De Maurel frowned and that old look of churlish obstinacy once more crept into his face.
"I don't understand what you mean," he said.
"Yet 'tis simple enough, my good de Maurel," interposed M. de Courson in his turn. "There are certain usages of good society which forbid a young girl to go about alone in the company of a man other than her father or her brother."
"Surely you knew that?" queried Laurent ironically.
"No, I did not," replied de Maurel curtly. "Why should not Mademoiselle Fernande come with me to visit my foundries, if she desires to see them?"
"Because ... because ..." said Madame somewhat haltingly, obviously at a loss how to explain to this unsophisticated rustic the manners and usages of good society.
"I would see that she came to no harm."
"I am sure of that, mon cousin," quoth Fernande with a little sigh and a glance of complete understanding directed at de Maurel. "I should feel perfectly safe in your company."
"Fernande!" exclaimed Laurent hotly.
"There, you see?" she said, with a shrug of her pretty shoulders. "La jeune fille is a regular slave to a multiplicity of senseless conventions. Do not argue about it, mon cousin, it is quite useless.

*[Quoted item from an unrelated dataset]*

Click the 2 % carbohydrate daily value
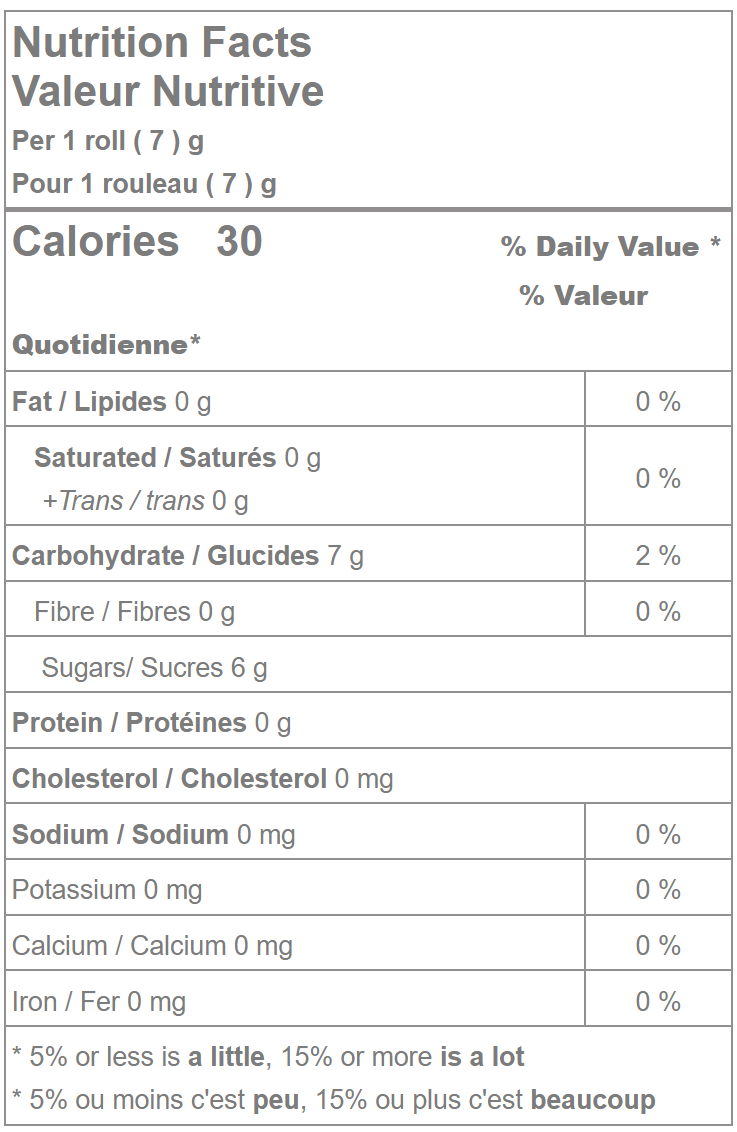 coord(658,556)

Ma tante will hurl the proprieties at your head till she has made you feel that you are a dangerous Don Juan, and unfit to be left alone in the company of an innocent young girl like me."
"Fernande!" This time the exclamation came from Madame la Marquise, and it was uttered in a tone of stern reproach.

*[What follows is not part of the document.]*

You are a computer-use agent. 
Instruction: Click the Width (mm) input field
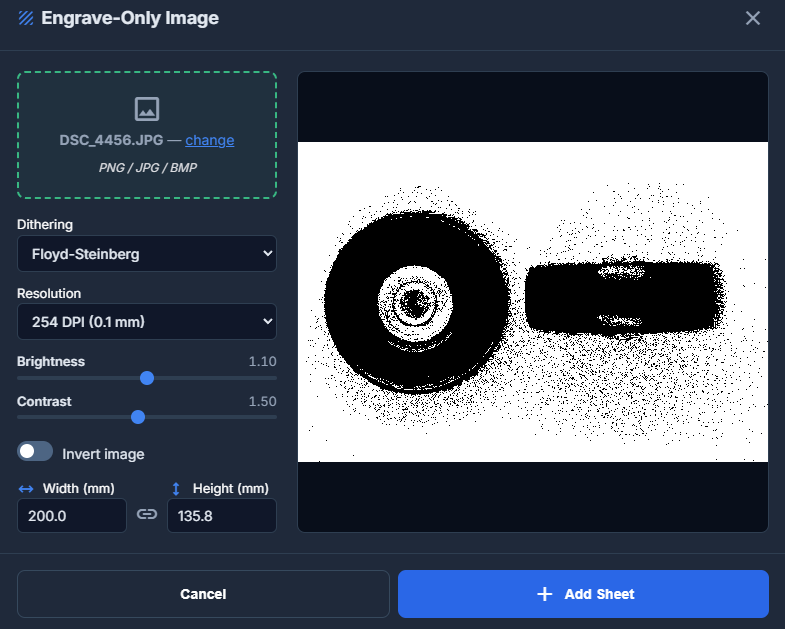72,516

"A thousand pardons, ma tante! please call my words unsaid. And you, mon cousin, I entreat take no heed of the sighings of a young captive chafing against her fetters. Indeed, I am a very happy slave and only resent my chain on rare occasions, when it is pulled more tightly than suits my fancy. Otherwise my gaolers are passing lenient, and I am given plenty of liberty, so long as I indulge in it alone; and when in the early morning I take my favourite walks in the woods, I am even allowed to wander as far as the silent pool and listen to the pigeons of St. Front, unattended by a chaperone."

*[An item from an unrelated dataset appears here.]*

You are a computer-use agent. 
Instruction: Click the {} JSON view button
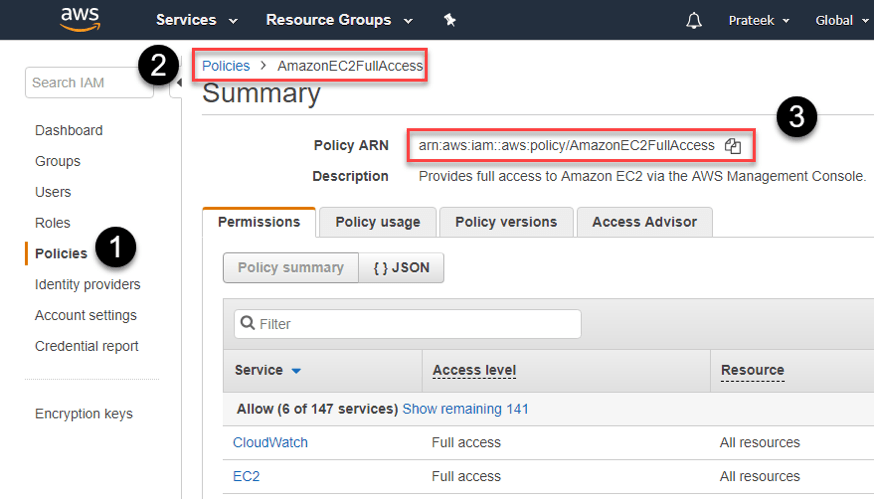[400, 268]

Fernande, while she spoke, appeared deeply engrossed in disentangling a knot in her embroidery silk; this, no doubt, accounted for the fact that her words came somewhat jerkily, and with what seemed like deliberate slowness and emphasis. Laurent, lost in the whirl of his own jealousy, watched her less keenly than he was wont to do. Certainly he did not notice the glance which accompanied those words—a glance which de Maurel, on the other hand, did not fail to catch. It was directed at him, and was accompanied by an enigmatical little smile which he was not slow to interpret—so much guile had a pair of blue eyes already poured into the soul of this unsophisticated barbarian! Twenty-four hours ago he would have been intolerant of a young woman's diatribe on the subject of conventions, with which he had neither sympathy nor patience; to-day he heard in it certain tones which for him were full of meaning and of a vague promise.
The feeling, too, that this exquisite creature took him, as it were, into her confidence, that she implied—by that one glance of her blue eyes—that a secret understanding existed between her and him, was one that filled him with an extraordinary sense of happiness—of detachment from everything else around him—of walking on air, and of seeing the blue ether above him, open to show him a vision of intoxicating bliss.